Mais uma vez a maconha fica em evidência no debate público com a tentativa de importação, por um deputado do Rio de Janeiro, de amostras de uma variedade da planta com o intuito manifesto de explorar o seu potencial industrial.
A pergunta pertinente é se essa produção industrial poderia aumentar o consumo no país. A resposta mais curta e simples é: poderia, sim, aumentar o consumo. A resposta mais longa deve discutir quais seriam as circunstâncias e em qual setor da população poderia ocorrer esse maior consumo.
Pesquisas têm apontado a percepção que a população tem do risco do uso da maconha como o fator mais importante na determinação do consumo.

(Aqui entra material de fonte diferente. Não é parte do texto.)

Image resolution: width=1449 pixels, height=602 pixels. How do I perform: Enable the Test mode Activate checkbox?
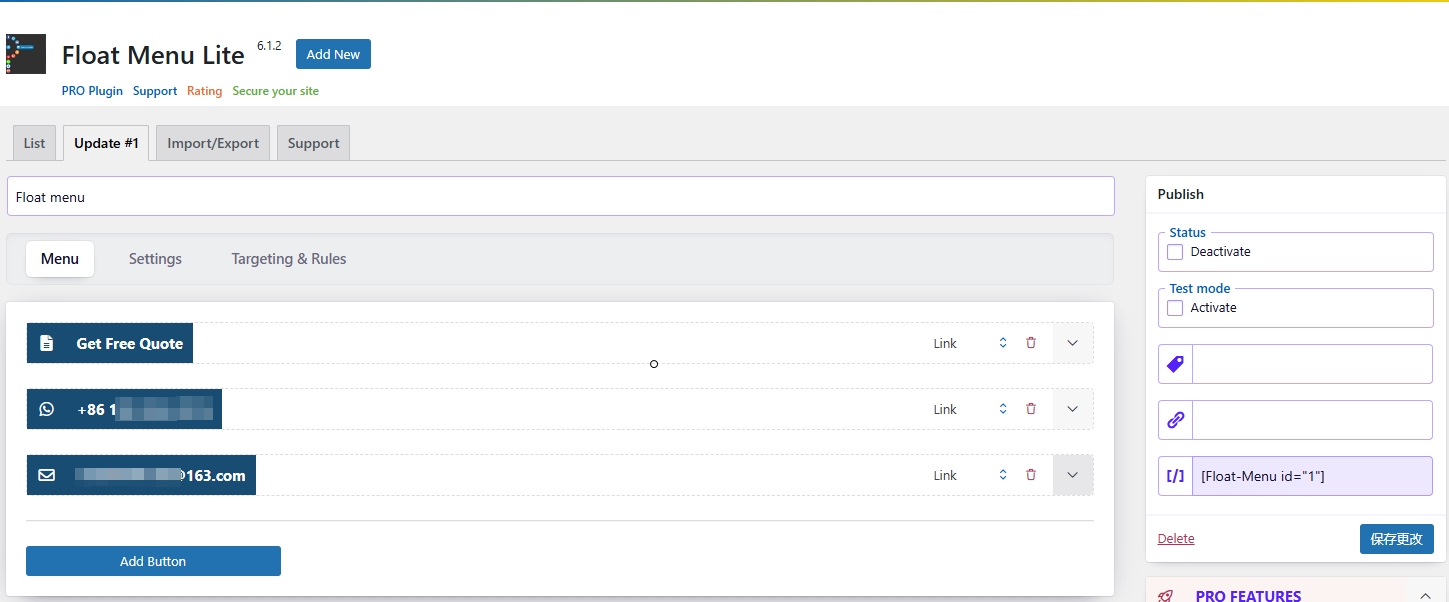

Um exemplo contundente ocorreu nos últimos anos nos EUA. No período de 1979 a 1992, houve um declínio acentuado no consumo da maconha entre os adolescentes americanos, e os dois fatores identificados que contribuíram para esse declínio foram um aumento do risco percebido do uso e um aumento na desaprovação do uso.
Durante esse período ocorria um debate constante na sociedade americana sobre a droga e criou-se um clima de desaprovação a uma droga que causa uma série de problemas, como aumento dos batimentos cardíacos, ansiedade, infertilidade, queda da atenção e da concentração.
A partir de 1994, começou a ocorrer um aumento substancial no uso dessa droga nos EUA, pois houve uma diminuição da ênfase no debate público sobre os seus efeitos negativos, devido ao fato de outras drogas, como a cocaína, passarem a receber maior destaque nas campanhas.
Se o deputado carioca tem a intenção de trazer essa planta para o Brasil com o intuito de melhorar a nossa produção industrial e participar no debate para alertar a população como um todo sobre os inúmeros malefícios, o seu consumo não deveria aumentar. Pois a própria Organização Mundial da Saúde reconhece que mesmo uma droga perigosa como a maconha pode ter um efeito benéfico e, por isso, liberou o uso de um de seus derivados para algumas doenças.
E esse não é um fato novo no mundo das drogas, pois se por um lado a heroína é usada como droga de abuso, por outro a morfina e seus derivados aliviam a dor de milhares de pessoas.
No entanto, se a intenção é promover a maconha como uma droga que deveria ser cada vez mais aceita socialmente, fazendo com que a percepção do seu risco seja minimizada, ou, pior ainda, tentar obter a legalização dessa droga pela porta dos fundos, ele estaria criando uma nova forma de terrorismo contra a saúde pública do Brasil.